The former Asian Development Bank president said he expected Japan's inflation rate to accelerate considerably and finally hit the central bank's target of 2 percent in the first half of fiscal 2016. This improvement in price pressures makes quantitative easing (QE) unnecessary at this time, he warned.
But nobody seems to believe him.
"Kuroda has made these type of comments before, so we're not too taking it too seriously. Instead of rhetoric, fundamentals are more important and we're still expecting QE in October, especially in the wake of recent China weakness," said Saktiandi Supaat, Maybank's head of global FX strategy, in a phone interview.
Existing data doesn't support Kuroda's perspective, said Tomoya Masanao, managing director of PIMCO's Tokyo office, in a Wednesday report. "Based on the seemingly long distance from the current inflation rate to the target level of 2 percent, one could simply argue that the BOJ should ease more."
Inflation, measured as CPI excluding fresh food, rose a mere 0.1 percent on year in May after spiking 3.4 percent the previous year.
And don't forget about external circumstances either.
"China is in a secular economic slowdown amid deleveraging, which is a powerful external headwind to Japan that requires accommodative policy," Masanao added. "Going forward, any major shock (for instance, an equity sell-off or currency appreciation) deemed significant enough to depress inflation expectations would likely be a trigger for the BOJ to ease further."
Ben Collett, head for Japan and Asian equities at Sunrise Brokers, also expressed skepticism.
"The issue of inflation in our view is going to equal interest rates and interest rates aren't a favorable scenario for Japan's cash flow. Interest rate payments of 2 percent are going to cripple the economy, so I'm very confused [by Kuroda's comments]," he said.
To be sure, the central bank chief, or "Helicopter Haruhiko" as he's referred to in local media, has at least one believer left.
"Tuesday's remarks confirm that the BOJ is done [with easing] for now," said Kathy Lien, managing director of FX strategy for BK Asset Management, in a note. "Some analysts had been looking for the QE program to be increased in 2015, but given Kuroda's latest comments and the tone of the latest BOJ minutes, this possibility is becoming less likely."
Minutes from the June policy meeting revealed that some BOJ board members believed the effects of quantitative and qualitative easing (QQE) were diminishing seeing as long-term interest rates temporarily rose to a 0.5 to 0.6 percent range.
Kuroda's comments should see the yen strengthen, according to Lien, who's looking to buy around 122.75 per dollar. The currency hit a six-week low at 124.48 on Tuesday, but strengthened to under 124 during the Wednesday session.
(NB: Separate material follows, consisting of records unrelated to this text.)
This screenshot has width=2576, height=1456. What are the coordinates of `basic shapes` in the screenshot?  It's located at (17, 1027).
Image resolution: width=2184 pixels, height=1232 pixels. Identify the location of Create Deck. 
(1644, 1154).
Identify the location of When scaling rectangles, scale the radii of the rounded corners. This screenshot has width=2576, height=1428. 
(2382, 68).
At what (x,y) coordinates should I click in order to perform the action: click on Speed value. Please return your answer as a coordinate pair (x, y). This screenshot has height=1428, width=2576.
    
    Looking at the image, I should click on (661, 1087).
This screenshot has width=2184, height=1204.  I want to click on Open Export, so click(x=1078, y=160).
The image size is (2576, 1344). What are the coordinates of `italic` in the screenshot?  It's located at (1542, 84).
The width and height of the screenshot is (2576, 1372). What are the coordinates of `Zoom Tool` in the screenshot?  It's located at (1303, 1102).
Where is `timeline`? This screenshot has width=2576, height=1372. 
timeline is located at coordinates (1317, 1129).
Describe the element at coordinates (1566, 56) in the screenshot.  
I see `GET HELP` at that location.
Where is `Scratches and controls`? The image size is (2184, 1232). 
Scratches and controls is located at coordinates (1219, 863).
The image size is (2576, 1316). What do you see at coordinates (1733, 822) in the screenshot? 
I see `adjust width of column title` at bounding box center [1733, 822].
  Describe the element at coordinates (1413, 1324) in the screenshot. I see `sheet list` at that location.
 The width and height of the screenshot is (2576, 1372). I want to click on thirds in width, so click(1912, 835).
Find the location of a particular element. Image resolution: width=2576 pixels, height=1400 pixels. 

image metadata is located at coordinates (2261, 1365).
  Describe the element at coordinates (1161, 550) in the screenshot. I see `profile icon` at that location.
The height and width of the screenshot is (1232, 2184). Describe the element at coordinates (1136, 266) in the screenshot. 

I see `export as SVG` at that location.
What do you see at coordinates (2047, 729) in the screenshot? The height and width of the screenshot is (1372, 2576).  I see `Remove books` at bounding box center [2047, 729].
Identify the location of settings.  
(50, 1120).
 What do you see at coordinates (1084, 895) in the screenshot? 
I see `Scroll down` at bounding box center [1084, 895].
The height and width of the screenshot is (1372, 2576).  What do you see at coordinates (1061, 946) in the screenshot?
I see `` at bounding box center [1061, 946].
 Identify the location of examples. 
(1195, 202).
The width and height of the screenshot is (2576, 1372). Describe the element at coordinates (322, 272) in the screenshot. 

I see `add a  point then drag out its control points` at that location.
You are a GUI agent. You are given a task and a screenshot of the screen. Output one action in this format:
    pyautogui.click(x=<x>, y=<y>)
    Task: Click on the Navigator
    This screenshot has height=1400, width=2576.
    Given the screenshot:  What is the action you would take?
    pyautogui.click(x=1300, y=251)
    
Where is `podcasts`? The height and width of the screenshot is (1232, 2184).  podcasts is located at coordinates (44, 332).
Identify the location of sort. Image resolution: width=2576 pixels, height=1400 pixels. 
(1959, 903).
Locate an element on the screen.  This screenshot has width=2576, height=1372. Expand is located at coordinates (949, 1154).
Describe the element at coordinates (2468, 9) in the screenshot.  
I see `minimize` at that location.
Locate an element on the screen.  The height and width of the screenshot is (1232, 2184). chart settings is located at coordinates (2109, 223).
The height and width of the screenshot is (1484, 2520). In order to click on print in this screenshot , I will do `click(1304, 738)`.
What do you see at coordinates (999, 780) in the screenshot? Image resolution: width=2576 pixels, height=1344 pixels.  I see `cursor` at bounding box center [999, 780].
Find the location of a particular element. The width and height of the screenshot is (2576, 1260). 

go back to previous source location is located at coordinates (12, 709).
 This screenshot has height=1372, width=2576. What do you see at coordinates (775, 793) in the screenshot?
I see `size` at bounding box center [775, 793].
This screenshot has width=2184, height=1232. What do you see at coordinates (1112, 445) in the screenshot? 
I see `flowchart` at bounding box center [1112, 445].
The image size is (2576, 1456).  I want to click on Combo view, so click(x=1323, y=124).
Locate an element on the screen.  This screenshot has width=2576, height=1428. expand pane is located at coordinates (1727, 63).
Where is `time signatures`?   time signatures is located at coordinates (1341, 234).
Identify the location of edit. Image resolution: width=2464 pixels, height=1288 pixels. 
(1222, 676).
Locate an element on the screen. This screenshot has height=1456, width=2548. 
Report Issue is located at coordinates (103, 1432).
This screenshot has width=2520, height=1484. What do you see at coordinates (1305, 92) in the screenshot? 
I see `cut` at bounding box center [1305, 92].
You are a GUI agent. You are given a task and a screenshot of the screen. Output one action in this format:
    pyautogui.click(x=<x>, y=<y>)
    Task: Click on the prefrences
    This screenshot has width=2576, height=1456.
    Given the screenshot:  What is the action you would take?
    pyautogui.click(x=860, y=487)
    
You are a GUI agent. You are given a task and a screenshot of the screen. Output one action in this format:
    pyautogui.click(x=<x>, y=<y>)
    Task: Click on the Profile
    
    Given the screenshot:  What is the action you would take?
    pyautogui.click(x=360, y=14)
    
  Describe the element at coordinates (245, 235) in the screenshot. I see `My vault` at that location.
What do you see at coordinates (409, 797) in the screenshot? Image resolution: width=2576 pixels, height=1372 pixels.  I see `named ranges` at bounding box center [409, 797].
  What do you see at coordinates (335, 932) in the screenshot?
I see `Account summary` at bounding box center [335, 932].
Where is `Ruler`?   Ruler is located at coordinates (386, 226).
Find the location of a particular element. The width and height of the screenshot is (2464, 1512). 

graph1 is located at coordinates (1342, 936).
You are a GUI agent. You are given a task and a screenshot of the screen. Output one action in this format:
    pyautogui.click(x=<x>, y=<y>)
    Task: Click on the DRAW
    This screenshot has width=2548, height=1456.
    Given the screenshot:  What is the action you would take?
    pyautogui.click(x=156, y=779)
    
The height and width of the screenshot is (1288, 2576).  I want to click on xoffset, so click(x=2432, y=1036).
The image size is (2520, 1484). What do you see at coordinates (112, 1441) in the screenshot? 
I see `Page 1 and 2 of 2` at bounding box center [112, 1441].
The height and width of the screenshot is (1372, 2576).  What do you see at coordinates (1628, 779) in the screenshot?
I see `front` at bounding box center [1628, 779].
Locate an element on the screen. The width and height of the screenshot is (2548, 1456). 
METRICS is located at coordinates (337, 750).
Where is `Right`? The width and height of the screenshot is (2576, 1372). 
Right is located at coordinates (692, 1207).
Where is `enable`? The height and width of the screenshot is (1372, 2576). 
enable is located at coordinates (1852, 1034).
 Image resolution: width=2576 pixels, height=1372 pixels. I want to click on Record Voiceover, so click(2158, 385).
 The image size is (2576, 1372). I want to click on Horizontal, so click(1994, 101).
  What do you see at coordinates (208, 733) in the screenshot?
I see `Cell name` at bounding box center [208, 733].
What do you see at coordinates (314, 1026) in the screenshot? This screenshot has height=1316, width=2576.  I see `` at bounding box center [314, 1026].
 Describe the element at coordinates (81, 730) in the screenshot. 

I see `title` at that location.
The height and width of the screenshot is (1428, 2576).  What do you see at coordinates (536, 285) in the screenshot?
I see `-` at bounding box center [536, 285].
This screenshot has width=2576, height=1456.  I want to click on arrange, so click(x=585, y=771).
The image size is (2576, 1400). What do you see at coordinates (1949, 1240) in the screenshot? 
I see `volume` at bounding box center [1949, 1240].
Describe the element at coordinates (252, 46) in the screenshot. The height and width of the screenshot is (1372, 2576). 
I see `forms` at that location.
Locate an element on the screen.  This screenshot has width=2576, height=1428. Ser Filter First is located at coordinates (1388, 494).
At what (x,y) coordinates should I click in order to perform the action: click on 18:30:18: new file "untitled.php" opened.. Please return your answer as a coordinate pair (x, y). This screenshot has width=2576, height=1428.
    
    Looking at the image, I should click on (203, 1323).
But many traders are still pricing in more depreciation on expectations for October easing. Maybank's Supaat is anticipating the safe-haven currency to close out the year around 128 per dollar, while Sunrise Brokers' Collett is especially bearish.
"Japan's natural proclivity is to deflate, giving the population growth and demographics. The BOJ is committed to doing whatever it takes, which is why I think the yen will soon decline to around 140 and then eventually breach the 200 level," said Collett.
A weaker currency has traditionally been the catalyst for stock market gains, but regardless of monetary stimulus or the yen, Japanese equities are still a buy, according to BlackRock.
"How Japan has performed year-to-date has been different from previous years, in that the advance in stocks which have done very well is not on the back of a dramatically weaker yen," said Russ Koesterich, the firm's global chief investment strategist. "Even if QE is held at current levels and the yen is stable against the dollar, we still think Japanese equities can perform well."